Zu Weihnachten wird in Wien ganz genau kontrolliert Sehr "abschleppgefährdet" sind Autos in zweiter Spur

Falschparken kostet bis zu 300 Euro: Nach Abschleppung folgt teure Wiederbeschaffung

Gerade in der Adventzeit und zu Weihnachten sind Parkplätze in Wien oft knapp: Wer sein Geld aber nicht "verschenken" möchte, der sollte Falschparken auf jeden Fall sein lassen, laut Autofahrerclub ÖAMTC. Denn bis zu 300 Euro kann die Wiederbeschaffung eines auf einem Behinderten- oder Busparkplatz abgestellten Autos kosten. Im Vorjahr seien allein an den Weihnachtswochenenden von Freitag bis Sonntag 886 Autos entfernt worden.

Besonders "abschleppgefährdet" seien Autos, die in zweiter Spur, auf Behinderten-Parkplätzen, in Straßenbahn- oder Bushaltestellen, vor Hauseinfahrten oder in Taxizonen abgestellt werden, hieß es. Im Jahresschnitt würden täglich rund 100 Fahrzeuge abgeschleppt: in den Sommermonaten 50 bis 60, im Dezember bis zu 200.

Auch wenn Parkgaragen nicht billig sind, kämen sie noch immer günstiger als eine Abschleppung, so der ÖAMTC. Schon das Abschleppen eines Falschparkers koste 192 Euro, dazu komme die Gebühr für die Verwahrung des Fahrzeugs - am Abschleppplatz der MA48 in Simmering beträgt diese z. B. sieben Euro pro Tag. Die Anzeige der Polizei schlage mit mindestens 72 Euro zu Buche. Und wer seinen Pkw dann noch mit dem Taxi abholen muss, zahlt laut dem Club insgesamt rund 300 Euro.

Parkhäuser in Wien teurer als in Berlin
Im Parkhaus parkt der Berliner billiger als der Wiener: Für eine Stunde zahlt der österreichische Hauptstadtbewohner für sein Vehikel in zentraler Lage rund 69 Prozent mehr als der deutsche Kollege. Auch das Parken ins Spitalsparkhäusern schlägt mit 57 Prozent mehr zu Buche, so eine aktuelle Erhebung der Wiener Arbeiterkammer (AK) in 40 Wiener und 32 Berliner Parkgaragen.

Demnach kostet eine Stunde Parken in zentraler Wiener Lage im Durchschnitt 2,63 Euro, in Berlin dagegen nur 1,56 Euro. Wer sein Auto drei Stunden lang abstellt, zahlt in Wien immer noch um durchschnittlich die Hälfte mehr.

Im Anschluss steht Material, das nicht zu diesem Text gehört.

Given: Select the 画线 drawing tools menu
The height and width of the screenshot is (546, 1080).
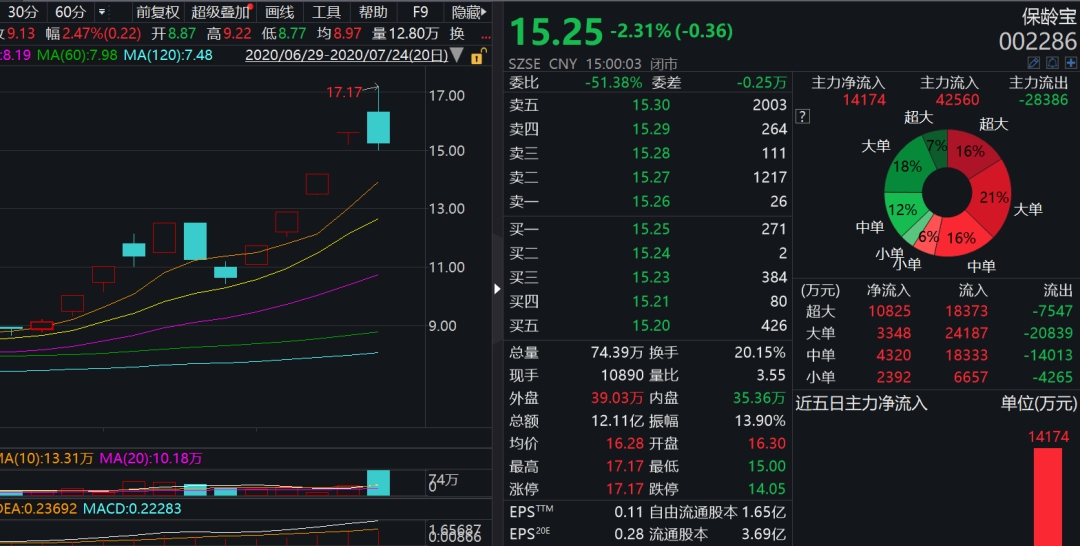Looking at the screenshot, I should pyautogui.click(x=280, y=12).
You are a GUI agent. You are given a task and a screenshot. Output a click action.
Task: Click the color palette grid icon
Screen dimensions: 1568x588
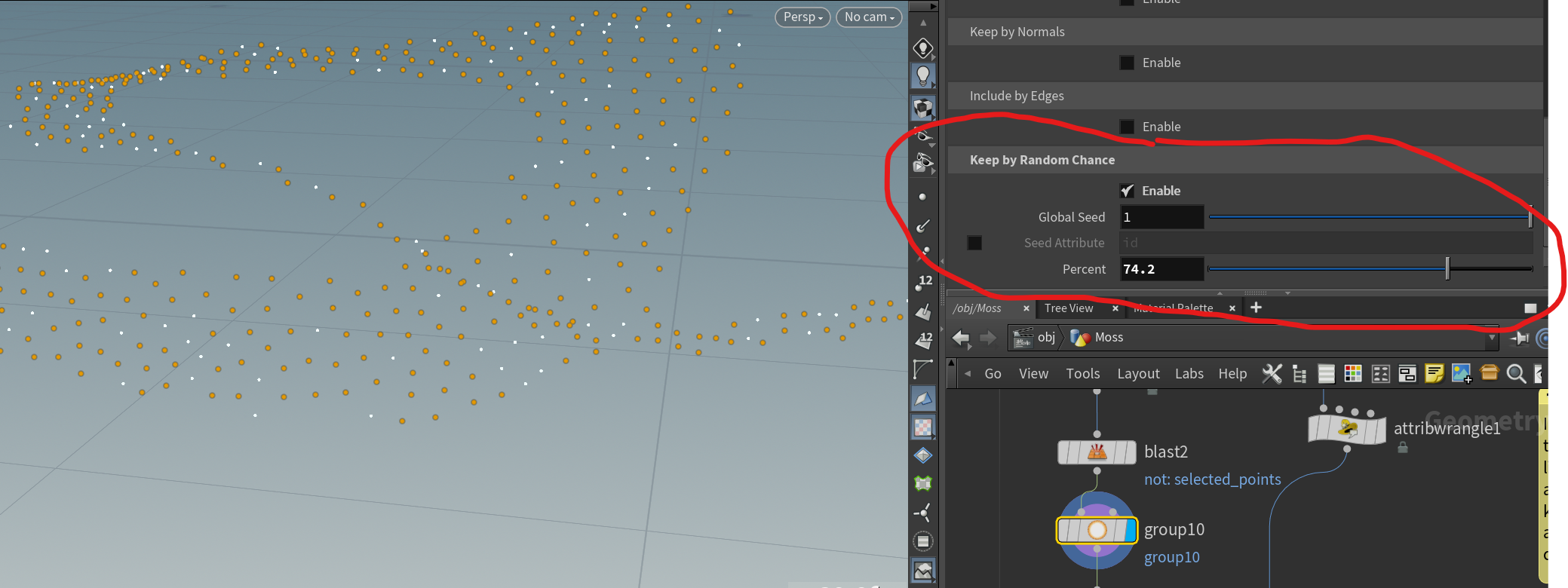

Ähnliches gilt für Dauerparker in zentraler Lage: Hier schlägt in Wien der Monatsparkplatz im Sommer mit 175,43 Euro, im Winter mit 207,38 Euro zu Buche. In Berlin, wo es keine Preisdifferenz zwischen den Jahreszeiten gibt, sind im Schnitt dagegen nur 89,90 Euro zu berappen.

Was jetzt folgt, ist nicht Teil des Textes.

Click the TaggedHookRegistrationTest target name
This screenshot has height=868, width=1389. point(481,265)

Günstiger wird das Parken im Vergleich der beiden Hauptstädte für Wiener lediglich am Flughafen - wobei Wiens Airport im niederösterreichischen Schwechat liegt. Dort sind für zwei Stunden - je nach Parkhaus - zwischen 4,80 Euro und sieben Euro einzuplanen. In Berlin kosten zwei Stunden hingegen zwischen sechs und 18 Euro.

Teures Pflaster Flughafen
Teurer wird es für Wiener bereits wieder, wenn man sich länger am Flughafen positionieren will: Hier zahlt man für eine Woche 124,6 Euro, in Berlin für den gleichen Zeitraum zwischen 75 und 109 Euro.

Dementsprechend fallen die Tipps der AK aus: In zentraler Lage gelte es in Wien, die Preise der einzelnen Anlagen genau zu vergleichen, da es hier Unterschiede von bis zu acht Euro pro Stunde gebe. Überdies könne man bei größeren Einkaufs- und Veranstaltungszentren meist einige Stunden gratis oder vergünstigt parken. Und bei einem Dauerparkplatz lohne es sich, über einen günstigeren Tarif zu verhandeln.